Page excerpt:

start

# Maiden voyage



## mega10cab (Dec 23, 2013)

After 14 days of owning the plow she finally got her first workout. Been out all night, 9hrs of plowing after working all day yesterday. She did great. Was wet heavy snow until the arctic air moved in then it froze like a rock. Damnit. My pictures arent showing up.


----------



## mega10cab (Dec 23, 2013)




----------



## mega10cab (Dec 23, 2013)




----------



## scott3430 (Dec 28, 2010)

Nice RAM pickup! How do you like the megacab? Is it long for plowing?


----------



## SnowFakers (Dec 31, 2012)

Sweet rig! Must be a long truck. All commercial plowing?


----------



## mega10cab (Dec 23, 2013)

Love the mega cab, until now lol. It is a little too much for plowing but I'll deal with it. Yes all commercial. Working for a guy that has 28 accounts. I'm doing 6 of them. One is a real big lot where wings would've been nice, but 2 are pretty tight business lots where a V would've been so very helpful. This 8' blade really does great tho so I can't complain. Started out at 1030 last night at 33 degrees. It was 7 with a -12 windchill this morning when finishing up. Needless to say everything is pure ice now.


----------



## BlueRam2500 (Jan 15, 2005)

Nice truck man!


----------



## SnowGuy73 (Apr 7, 2003)

Not a fan of dodge but that's a nice looking rig!


----------



## pdreibels (Dec 24, 2013)

10cab;1705807 said:


>


Really awesome shot!! I'm a Ford guy but I've loved the megacabs since the moment I sat in 1.


----------



## RS69 (Jan 6, 2013)

Nice truck and plow.


----------



## mega10cab (Dec 23, 2013)

Thanks guys. Finally laying down for sleep after 43hrs up. Night night.


----------



## mega10cab (Dec 23, 2013)




----------

end

Data segment:
start

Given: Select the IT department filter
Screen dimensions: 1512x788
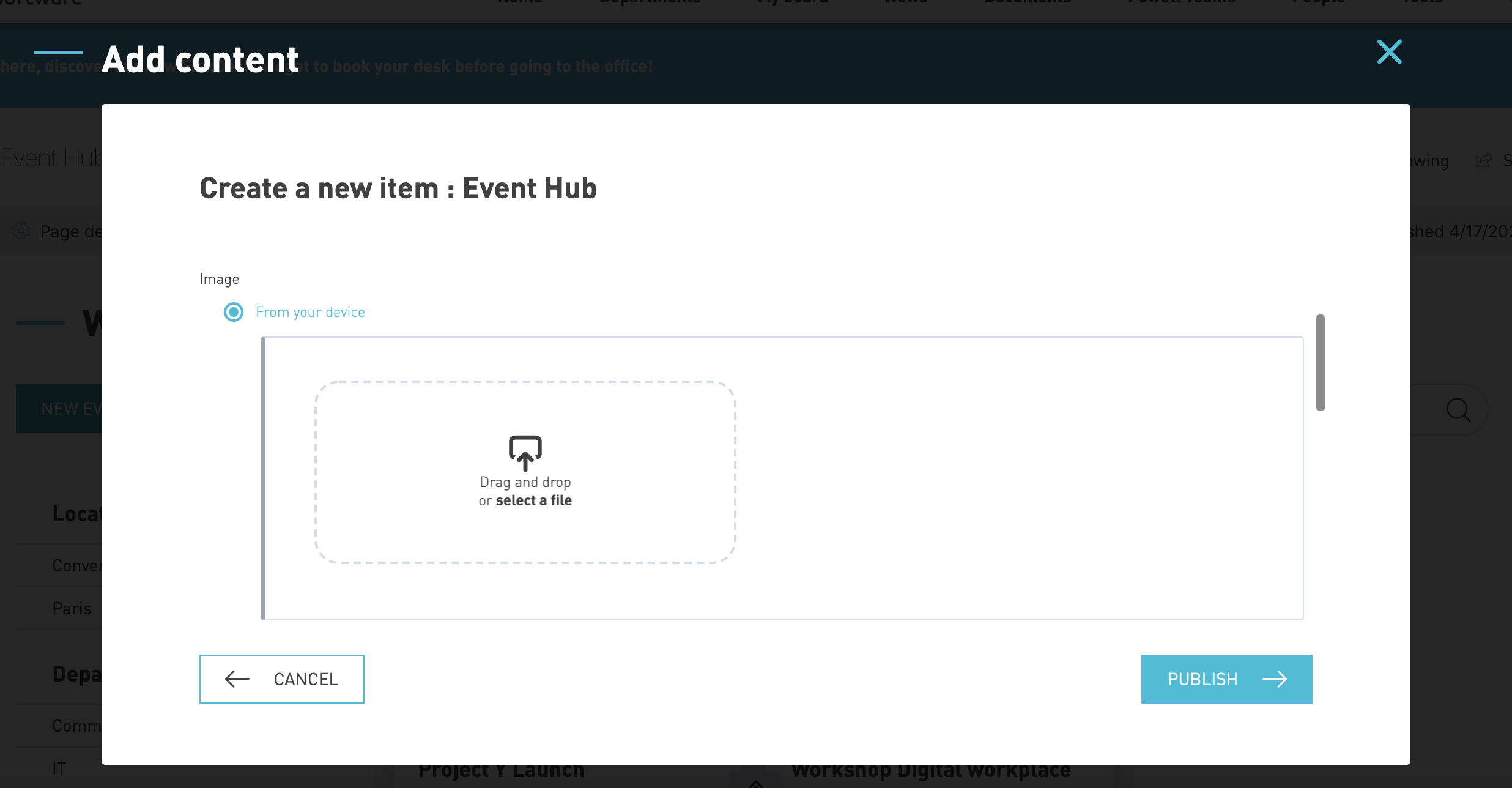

end

Set of tasks:
1. From the Maiden voyage thread, reproduce the passage between "After 14 days" and "arent showing up.", inclusive.
2. Name each different username that has a post in the Maiden voyage thread, once each.

Responses to the exercise:
1.
After 14 days of owning the plow she finally got her first workout. Been out all night, 9hrs of plowing after working all day yesterday. She did great. Was wet heavy snow until the arctic air moved in then it froze like a rock. Damnit. My pictures arent showing up.

2.
mega10cab
scott3430
SnowFakers
BlueRam2500
SnowGuy73
pdreibels
RS69